National Trust SW says more bottles will continue washing up on Cornwall’s beaches. (Image: twitter.com/NTSouthWest)
Concern regarding damage to marine environment
Nobody yet knows what the effect of leaking bottles of Vanish might be on the local marine wildlife. The stain remover has caustic properties – it can burn or corrode organic tissue by chemical action.
Cornwall Council has warned people to keep children and pets well away from the bottles should any more be washed up. “No attempt should be made to recover the bottles,” it added.
“Well, Poldhu’s tide of pink bottles has caused a national media frenzy! It’s been a hectic day of radio and TV interviews for Justin our Lead Ranger, and Alan, Friends of Poldhu group co-ordinator. Let’s hope we’re through the worst but I fear we may be seeing more of the pink things yet!”
According to the National Trust, the pink bottles appear on the beach following the high tide. (Image: twitter.com/NTPressOffice)
Friends of Poldhu, whose members first spotted the pink bottles on the beach, thanked all the volunteers who helped with the massive clean-up.
Although clearing the bottles is a straightforward operation, Friends of Poldhu is concerned about the environmental consequences. After each high tide, lines of pulverized plastic are seen on the beach close to the water.
In an interview with Pirate FM, Alan Noble, from Friends of Poldhu said:
“Plastic poses a risk to everybody, including humans. One only has to look onto the beach and you can see hundreds of micro pieces of plastic.”
“It gets into fish, it gets into the food chain – it gets into us. Most of them are still sealed and they haven’t leaked. But who knows how many more are out there being pounded by the surf.”
Nearly thirty tonnes of unlabelled Vanish bottles, that came from a container that fell from a ship off Land’s End last year, have washed up on several Cornish beaches, including Gunwalloe, Poldhu Cove and several others.
Ross Hocking, who owns the Poldhu Beach Café, says he has watched the thousands of bottles come in each day, and then taken away by volunteers.
Mr. Hocking told Western Morning News:
“I think they will be coming in for months. The way the wind and tide is going, it will be a long time before they stop completely coming in.
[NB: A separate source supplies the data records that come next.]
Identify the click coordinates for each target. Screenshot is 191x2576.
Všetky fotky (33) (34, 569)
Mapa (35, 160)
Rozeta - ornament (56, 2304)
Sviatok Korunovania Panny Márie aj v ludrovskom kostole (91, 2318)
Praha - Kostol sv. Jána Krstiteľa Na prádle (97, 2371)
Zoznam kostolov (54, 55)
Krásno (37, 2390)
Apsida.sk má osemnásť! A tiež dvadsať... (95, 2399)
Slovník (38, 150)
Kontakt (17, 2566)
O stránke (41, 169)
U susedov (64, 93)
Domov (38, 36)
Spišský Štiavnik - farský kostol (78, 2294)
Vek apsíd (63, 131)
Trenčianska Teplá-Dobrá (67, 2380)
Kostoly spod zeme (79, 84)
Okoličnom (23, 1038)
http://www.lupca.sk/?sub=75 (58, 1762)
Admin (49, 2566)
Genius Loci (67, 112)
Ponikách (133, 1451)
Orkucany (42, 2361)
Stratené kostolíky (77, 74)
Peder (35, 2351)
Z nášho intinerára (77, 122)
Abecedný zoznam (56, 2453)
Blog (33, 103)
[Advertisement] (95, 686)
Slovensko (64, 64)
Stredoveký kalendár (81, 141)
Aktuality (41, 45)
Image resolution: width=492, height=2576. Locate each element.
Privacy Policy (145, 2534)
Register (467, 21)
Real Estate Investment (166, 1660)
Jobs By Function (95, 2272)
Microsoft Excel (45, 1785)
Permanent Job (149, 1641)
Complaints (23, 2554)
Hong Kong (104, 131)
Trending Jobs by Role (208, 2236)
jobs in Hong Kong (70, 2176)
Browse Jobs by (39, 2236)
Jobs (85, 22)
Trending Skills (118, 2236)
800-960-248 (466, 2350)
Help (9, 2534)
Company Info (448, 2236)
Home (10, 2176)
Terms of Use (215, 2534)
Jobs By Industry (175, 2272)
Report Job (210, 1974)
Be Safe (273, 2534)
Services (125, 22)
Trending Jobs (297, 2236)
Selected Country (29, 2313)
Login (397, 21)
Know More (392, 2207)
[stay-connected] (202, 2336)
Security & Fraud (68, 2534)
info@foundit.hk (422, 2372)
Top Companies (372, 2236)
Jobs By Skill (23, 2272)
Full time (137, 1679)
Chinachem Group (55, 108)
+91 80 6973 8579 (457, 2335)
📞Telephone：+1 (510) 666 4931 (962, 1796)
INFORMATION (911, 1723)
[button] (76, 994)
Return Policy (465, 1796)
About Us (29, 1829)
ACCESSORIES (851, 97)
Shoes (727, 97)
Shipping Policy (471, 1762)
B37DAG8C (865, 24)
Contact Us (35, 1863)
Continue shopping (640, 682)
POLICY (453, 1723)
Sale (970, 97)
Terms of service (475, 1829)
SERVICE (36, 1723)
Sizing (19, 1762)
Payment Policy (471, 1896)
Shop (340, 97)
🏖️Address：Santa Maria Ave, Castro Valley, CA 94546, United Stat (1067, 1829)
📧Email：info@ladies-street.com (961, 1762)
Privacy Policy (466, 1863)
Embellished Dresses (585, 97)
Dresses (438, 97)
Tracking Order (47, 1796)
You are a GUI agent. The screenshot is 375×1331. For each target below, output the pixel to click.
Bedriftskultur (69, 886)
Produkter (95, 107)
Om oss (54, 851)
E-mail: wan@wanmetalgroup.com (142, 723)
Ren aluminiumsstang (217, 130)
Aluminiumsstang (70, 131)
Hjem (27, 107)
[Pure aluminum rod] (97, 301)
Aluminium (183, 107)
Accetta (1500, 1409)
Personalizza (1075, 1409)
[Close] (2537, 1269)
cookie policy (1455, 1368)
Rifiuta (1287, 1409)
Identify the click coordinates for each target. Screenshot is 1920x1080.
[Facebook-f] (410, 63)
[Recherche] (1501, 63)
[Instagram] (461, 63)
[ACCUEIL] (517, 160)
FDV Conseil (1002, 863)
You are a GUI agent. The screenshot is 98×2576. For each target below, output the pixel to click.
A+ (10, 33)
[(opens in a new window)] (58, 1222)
I am pretty sure they have fallen off some container ship – the National Trust are looking into finding out exactly where they are from.”
“They are completely unbranded, detergent-like bottles which are pink. Every minute more are turning up. It’s a bit annoying really, but lots of people have been helping. We get rubbish daily – the vast majority of which is marine waste – but in terms of quantity of the same, this is the worst we have had in a while. Because we are on the point of the Lizard we get affected more.”